2021年11月24日 星期三

2021人文前沿國際大師系列講座12/3第十場「COVID-19 and the Ecophobic Reflex」

2021年人文前沿國際大師系列講座第十場

【Forward-thinking Issues in the Humanities】Series Lecture 10

Vision for the Environmental Humanities

COVID-19 and the Ecophobic Reflex


 【活動資訊】

主題:COVID-19 and the Ecophobic Reflex

講者:Dr. Simon C. Estok (Sungkyunkwan University, Korea)

主持:Dr. Chia-ju Chang (紐約市立大學布魯克林學院現代語言文學系)

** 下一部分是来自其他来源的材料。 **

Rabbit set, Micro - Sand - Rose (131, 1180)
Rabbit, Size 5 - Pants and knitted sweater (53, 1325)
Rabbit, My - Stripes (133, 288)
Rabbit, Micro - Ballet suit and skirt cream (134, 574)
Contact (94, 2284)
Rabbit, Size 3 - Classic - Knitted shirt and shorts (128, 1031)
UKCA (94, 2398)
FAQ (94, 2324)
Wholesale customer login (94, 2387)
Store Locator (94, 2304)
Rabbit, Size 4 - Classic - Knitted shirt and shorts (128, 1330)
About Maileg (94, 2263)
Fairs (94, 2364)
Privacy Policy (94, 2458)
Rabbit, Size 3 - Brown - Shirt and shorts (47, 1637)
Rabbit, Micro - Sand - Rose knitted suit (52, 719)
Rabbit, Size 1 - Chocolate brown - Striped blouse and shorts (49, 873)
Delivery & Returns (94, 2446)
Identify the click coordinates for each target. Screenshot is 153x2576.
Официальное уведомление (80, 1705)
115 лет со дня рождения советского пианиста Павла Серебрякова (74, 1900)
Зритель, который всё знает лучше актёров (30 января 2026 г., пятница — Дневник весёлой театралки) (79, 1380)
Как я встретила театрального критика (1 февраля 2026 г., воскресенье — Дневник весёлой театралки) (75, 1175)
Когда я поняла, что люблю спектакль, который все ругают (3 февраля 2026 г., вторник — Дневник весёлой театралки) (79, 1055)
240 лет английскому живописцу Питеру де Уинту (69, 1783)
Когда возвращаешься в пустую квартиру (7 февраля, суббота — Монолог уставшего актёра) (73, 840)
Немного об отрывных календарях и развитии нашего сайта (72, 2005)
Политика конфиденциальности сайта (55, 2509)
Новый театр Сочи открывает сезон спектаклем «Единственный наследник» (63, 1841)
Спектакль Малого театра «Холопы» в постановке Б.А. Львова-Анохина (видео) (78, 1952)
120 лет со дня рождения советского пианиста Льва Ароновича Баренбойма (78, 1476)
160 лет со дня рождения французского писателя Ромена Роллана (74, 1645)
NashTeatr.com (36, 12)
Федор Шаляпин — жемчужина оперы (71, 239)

時間:2021年12月3日(五)15:00-17:00

連結:http://meet.google.com/yjf-samv-tdh

臉書:https://www.facebook.com/NCHUxRCHSS/posts/2150586448417261


主辦:國立中興大學人文與社會科學研究中心
            國立中興大學農業創新發展中心


主講人簡介


Dr. Simon C. Estok currently holds the award of Foreign Expert of the Double First Class Discipline Cluster (2018-2021) at Sichuan University and is a full professor and Senior Research Fellow at Sungkyunkwan University (South Korea’s first and oldest university). He teaches literary theory, ecocriticism, and Shakespearean literature. His award-winning book Ecocriticism and Shakespeare: Reading Ecophobia appeared in 2011 (reprinted 2014), and he is co-editor of three books: Landscape, Seascape, and the Eco-Spatial Imagination (Routledge, 2016), International Perspectives in Feminist Ecocriticism (Routledge, 2013), and East Asian Ecocriticisms (Macmillan, 2013). His latest book is the much anticipated The Ecophobia Hypothesis (Routledge, 2018). Dr. Estok has published extensively on ecocriticism and Shakespeare in such journals as PMLA, Mosaic, Configurations, English Studies in Canada, and others.



主持人簡介


Dr. Chia-ju Chang is a professor in Modern Languages and Literatures at Brooklyn College, City University of New York. Her research broadly falls under what is now called “environmental humanities” with a strong commitment to Chinese critical animal studies, ecocriticism and ecocinema studies. Her first book in Chinese, Global Imagination of Ecological Communities: Chinese and Western Ecocritical Praxis (Jiangsu University Press, 2013), won the 2013 Bureau of Jiangsu Province Journalism and Publication award in China. She and Scott Slovic co-edited a volume Ecocriticism in Taiwan: Identity, Environment, and the Arts (Lexington, 2016). She is also the guest editor for Taiwan Literature: English Translation Series, No 41: Special Issue on “Animal Writing: Taiwan’s Dongwu Shuxie.” Her latest publications include two edited works, Chinese Environmental Humanities: Practices at the Margins (Palgrave, 2019) and Readings on the Heart of Animals (NCHU, 2019). Chang has served as an executive council of the Association for the Study of Literature and Environment (ASLE).